If you say to yourself every day that I am a good writer, speaker, photographer (you fill in the blank), your subconscious begins to look for ways to confirm that this is true. The nurse even suggests publishing such written affirmations at your home. When you change your mindset, outside approval no longer confirms your worth, but rather your positive beliefs about yourself.
2. Build an inner self-worth
Life coach Elyse Santilli says: "Nobody is you and this is your superpower." Truth. They are here for a reason and have a unique purpose. You can make a difference in this world that others cannot. But not by being someone you are not, and not by wishing you were someone else.
Take the time to get in touch with your passion and then develop the mission, purpose and vision of your life. Talk to friends or a mentor who knows you well and let them help you identify your strengths and talents. Develop a clear sense of self-purpose and you don't have to look beyond yourself to find your self-worth.
3. Trust your inner guidance
Take a look around your home, your social media posts, and your life choices. Are the decisions you've made based on you or someone else's influence on you? Are you striving for the "American Dream" because you were brought up that way, even though it doesn't meet your core values? Are your social media posts an attempt to get others' approval or are they a true expression of yourself?
Trust that you know exactly who you are called to do. Take the time to get in touch with this inner guidance (through prayer, meditation, diary). The next time you make a decision, you'll see how well it matches your real self. Stay true to yourself to measure success and determine how you feel about your actions.
4. Agree to criticism and rejection
Get into the habit of asking yourself the following question: "What would I do if I couldn't refuse it?" Avoiding suffering at all costs hinders our ability to take risks – and ultimately grow. Accept that suffering and criticism are part of life and allow them to happen. Realize that while they're not fun, they always fit and you're still fine. Hard moments often make us stronger and more confident. You have the option to decide how to deal with rejection – either as a setback or not a big deal because something better is coming. And this ability not to fear rejection is powerful and liberating.

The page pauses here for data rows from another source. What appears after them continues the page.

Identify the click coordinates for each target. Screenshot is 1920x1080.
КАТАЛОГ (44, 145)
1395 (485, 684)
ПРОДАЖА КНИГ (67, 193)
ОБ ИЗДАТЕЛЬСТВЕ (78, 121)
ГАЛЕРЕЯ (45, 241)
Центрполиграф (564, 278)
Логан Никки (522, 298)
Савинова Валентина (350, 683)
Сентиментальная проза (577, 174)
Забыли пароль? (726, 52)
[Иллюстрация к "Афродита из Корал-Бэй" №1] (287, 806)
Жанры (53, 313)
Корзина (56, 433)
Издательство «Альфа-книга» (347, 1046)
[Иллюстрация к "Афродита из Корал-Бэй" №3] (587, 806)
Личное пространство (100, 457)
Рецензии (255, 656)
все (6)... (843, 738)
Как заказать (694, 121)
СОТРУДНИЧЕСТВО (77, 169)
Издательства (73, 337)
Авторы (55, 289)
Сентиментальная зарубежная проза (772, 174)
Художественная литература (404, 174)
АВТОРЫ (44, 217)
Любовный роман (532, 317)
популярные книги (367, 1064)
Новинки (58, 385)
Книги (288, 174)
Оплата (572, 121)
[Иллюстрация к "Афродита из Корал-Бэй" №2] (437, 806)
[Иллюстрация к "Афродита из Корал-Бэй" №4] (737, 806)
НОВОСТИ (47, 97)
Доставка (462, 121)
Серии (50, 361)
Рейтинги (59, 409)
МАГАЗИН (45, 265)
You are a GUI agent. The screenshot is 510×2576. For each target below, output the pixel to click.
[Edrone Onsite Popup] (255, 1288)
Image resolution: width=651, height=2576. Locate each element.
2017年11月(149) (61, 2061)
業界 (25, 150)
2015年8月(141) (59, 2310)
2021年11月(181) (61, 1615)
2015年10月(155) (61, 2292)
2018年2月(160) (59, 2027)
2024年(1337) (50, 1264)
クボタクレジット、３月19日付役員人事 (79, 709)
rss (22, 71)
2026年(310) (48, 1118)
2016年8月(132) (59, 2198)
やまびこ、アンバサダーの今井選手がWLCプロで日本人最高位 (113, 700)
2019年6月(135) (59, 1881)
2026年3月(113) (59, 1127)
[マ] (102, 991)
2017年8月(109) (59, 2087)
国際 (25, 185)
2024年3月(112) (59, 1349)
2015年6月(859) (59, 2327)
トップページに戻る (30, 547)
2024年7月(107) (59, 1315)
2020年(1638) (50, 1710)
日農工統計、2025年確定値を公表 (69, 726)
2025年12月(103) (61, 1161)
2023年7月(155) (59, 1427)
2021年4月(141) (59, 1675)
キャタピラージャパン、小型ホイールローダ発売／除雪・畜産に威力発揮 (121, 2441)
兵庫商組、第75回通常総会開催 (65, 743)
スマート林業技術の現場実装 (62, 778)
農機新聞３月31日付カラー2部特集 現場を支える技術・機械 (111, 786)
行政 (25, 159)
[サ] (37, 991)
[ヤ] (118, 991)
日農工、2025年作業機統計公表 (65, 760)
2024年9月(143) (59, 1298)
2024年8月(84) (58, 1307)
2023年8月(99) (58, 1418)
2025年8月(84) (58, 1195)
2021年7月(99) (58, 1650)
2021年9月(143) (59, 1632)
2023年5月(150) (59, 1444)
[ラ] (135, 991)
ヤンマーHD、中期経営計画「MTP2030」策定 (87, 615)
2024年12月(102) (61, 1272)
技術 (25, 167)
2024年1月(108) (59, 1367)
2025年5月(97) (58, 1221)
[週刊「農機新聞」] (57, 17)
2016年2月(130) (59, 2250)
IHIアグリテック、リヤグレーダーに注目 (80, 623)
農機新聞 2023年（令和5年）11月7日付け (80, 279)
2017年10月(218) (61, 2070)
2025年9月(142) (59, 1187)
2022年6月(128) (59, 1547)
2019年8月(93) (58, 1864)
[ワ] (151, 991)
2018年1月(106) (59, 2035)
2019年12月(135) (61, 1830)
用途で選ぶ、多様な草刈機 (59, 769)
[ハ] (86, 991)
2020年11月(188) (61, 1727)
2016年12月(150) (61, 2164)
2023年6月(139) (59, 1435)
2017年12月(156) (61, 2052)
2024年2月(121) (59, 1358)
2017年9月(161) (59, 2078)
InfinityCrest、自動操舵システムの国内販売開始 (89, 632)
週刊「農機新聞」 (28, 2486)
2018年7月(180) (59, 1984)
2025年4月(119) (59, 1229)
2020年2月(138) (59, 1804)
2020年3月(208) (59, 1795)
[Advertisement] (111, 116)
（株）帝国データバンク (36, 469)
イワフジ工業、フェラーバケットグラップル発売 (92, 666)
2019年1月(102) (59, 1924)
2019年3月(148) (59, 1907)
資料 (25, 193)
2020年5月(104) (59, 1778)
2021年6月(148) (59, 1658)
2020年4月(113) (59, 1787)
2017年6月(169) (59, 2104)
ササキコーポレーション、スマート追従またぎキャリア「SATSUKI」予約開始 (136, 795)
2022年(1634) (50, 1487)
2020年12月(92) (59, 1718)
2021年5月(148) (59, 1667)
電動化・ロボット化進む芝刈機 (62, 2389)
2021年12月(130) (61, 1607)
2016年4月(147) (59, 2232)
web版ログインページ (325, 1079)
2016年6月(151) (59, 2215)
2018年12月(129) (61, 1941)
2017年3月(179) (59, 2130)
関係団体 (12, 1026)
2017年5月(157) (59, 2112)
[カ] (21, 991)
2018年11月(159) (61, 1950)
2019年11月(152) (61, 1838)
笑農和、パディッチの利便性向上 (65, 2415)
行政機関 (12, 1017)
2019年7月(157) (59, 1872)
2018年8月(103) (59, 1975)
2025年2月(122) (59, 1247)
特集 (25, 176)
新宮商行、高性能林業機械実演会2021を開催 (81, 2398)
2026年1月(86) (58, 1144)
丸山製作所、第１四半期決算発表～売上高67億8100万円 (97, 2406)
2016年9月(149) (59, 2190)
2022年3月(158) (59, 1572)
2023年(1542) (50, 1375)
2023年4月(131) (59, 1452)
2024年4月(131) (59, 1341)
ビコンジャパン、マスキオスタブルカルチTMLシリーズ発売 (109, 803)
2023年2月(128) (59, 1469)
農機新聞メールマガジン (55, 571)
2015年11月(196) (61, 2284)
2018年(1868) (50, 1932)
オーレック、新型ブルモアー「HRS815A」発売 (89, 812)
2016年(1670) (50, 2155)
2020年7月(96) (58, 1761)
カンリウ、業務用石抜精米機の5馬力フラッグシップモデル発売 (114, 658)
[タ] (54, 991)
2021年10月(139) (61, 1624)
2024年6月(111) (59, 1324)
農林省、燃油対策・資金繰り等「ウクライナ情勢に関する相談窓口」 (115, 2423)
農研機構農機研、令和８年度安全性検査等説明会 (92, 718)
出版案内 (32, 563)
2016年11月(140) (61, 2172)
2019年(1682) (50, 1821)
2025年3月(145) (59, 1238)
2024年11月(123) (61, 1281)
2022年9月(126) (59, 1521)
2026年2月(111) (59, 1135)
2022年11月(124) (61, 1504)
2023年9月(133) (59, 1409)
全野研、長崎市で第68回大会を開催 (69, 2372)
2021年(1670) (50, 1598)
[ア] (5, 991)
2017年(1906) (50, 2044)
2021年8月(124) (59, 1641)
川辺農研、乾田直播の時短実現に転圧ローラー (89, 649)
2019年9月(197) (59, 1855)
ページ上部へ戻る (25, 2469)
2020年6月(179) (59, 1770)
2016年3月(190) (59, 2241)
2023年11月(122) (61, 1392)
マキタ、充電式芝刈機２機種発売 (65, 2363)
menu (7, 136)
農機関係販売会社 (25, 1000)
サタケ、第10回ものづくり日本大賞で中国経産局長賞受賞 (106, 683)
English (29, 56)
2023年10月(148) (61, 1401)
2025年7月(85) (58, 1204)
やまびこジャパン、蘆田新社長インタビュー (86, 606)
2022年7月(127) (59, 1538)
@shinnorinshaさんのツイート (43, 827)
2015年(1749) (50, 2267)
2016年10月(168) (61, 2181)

5. Counteract the approval-seeking thoughts with measures
Practice watching your thoughts and catching those who seek approval. Suppose you post on social media and soon start guessing yourself. They wonder if a slightly different post would have generated more likes and even thought about it. If you find yourself doing it, it's time to take action. Your brain craves a serotonin hit. So find a way to get that boost. Walk in the sunshine, call an uplifting friend, find a way to serve someone, or identify three things you are thankful for. This will resolve your recognition seeking thought patterns and leave you with the positive feelings you were looking for.
According to new data from a Nielsen study, the use of social media apps has increased significantly during the corona virus pandemic. While we distance ourselves socially, we immerse ourselves in social media in order to get in touch with others safely.
There has never been a better time than now to overcome the need for external approval.
Take the time today to take a self-confidence test and see how much you are affected by others' approval. It could come from social media, family members, friends, or co-workers. But if it gets you under control, now is the time to free yourself.
Life is too short to live and impress others. Be true to yourself – your life will be immeasurably better for it.
About the author: Julia Ubbenga is a freelance journalist whose teachings about minimalism, simplicity, and deliberate living have reached thousands of people worldwide through her blog www.richinwhatmatters.com. Julia practices what she preaches in her apartment building in Kansas City with her husband and two extremely lively young daughters.